In North America, there are 11 language families and 4 isolate languages that use this system. These native languages that feature switch-reference can be found in regions stretching from the south and south-west of the U.S. to the north-west of Mexico. These include the Yuman–Cochimí, Muskogean, Maiduan, Pomoan, Yokutsan, Plateau Penutian, Yukian, Kiowa-Tanoan, Siouan-Catawban, and the Numic and Takic (subgroups of Uto-Aztecan) language families, and the Seri, Tonkawa, Washo, and Zuni isolates. These North American languages are unique in their productive use of this system, using switch-reference in coordinate, relative, and complement clauses, as well as semantically underspecified clause chains.

=== Australia and New Guinea ===
Australian languages that use switch-reference include that aboriginal language families Pama-Nyungan, Arabana-Wangganguru, Arandic, Wagaya, Garawa-Waanyi, and Djingili. Further, 70% of Papuan languages, referring to languages native to the island of New Guinea, make use of switch reference systems. While languages in Papua New Guinea are rich with personal pronouns, verbs still require switch-reference and agreement markers for participant tracking.

=== Other regions ===
Switch-reference systems are also present in languages of Vanuatu, parts of Africa, and potentially eastern Siberia.
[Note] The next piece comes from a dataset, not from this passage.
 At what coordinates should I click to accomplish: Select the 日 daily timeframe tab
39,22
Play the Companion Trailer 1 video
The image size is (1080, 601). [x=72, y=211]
Vanuatu languages are distinctive in that they mark the anticipatory subject. Although Africa is not typically known to be a region with switch-reference, it is quite prevalent in Omotic languages, particularly within the North Omotic subgroup. This influence may have also contributed to the development of switch-reference systems in East Cushitic languages. Finally, the eastern Siberian Yukaghir language family and Even, a Tungusic language, may be considered switch-reference languages but there is currently inconclusive evidence.